Permission error w/ sockets inside CT since migration to PVE 4.1

I've migrated a number of hosts from PVE 3.4 to PVE 4.1 and I followed the instructions (stop CT, backup CT, copy backup, restore, reconfigure network).

Most of my hosts use an internal init script to start an application server. That application server creates a socket, to which an internal Nginx web server tries to connect. This worked before.

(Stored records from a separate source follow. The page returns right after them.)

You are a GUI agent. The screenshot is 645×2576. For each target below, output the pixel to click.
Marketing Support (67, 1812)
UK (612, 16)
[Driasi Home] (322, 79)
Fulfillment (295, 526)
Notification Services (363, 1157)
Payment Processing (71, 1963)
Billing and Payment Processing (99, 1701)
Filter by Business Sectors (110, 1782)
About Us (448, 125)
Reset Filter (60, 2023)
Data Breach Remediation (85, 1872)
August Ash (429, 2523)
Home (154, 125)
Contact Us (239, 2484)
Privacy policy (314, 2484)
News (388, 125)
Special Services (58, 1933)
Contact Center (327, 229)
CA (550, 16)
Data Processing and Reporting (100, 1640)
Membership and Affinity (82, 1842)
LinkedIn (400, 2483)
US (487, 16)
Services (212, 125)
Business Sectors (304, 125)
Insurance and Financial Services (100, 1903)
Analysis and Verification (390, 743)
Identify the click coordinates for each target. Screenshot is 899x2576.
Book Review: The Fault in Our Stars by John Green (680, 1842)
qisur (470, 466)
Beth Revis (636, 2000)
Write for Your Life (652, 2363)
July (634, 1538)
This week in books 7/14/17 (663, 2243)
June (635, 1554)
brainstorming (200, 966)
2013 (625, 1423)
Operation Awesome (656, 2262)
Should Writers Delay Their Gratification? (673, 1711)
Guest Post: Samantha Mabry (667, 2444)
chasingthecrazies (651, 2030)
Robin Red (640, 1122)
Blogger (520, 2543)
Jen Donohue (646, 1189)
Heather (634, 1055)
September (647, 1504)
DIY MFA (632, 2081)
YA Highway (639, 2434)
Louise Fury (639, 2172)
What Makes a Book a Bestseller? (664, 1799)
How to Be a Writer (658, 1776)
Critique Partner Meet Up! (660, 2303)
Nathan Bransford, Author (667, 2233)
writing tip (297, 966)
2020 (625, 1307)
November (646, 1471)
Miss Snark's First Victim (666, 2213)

With PVE 4.1 the web server isn't able to read/write to that socket anymore. The socket gets created with permissions root:root 0755, whereas it should be root:root 0777. When I use pct exec <vid> chmod 777 <socket_path> it works again. I've tried every way I could think of to set umask and/or file permissions but wasn't able to successfully create that socket from the start.

This happens both with my own CTs which were based on a Debian 7 OpenVZ template, as well as a gitlab installation which uses different init scripts.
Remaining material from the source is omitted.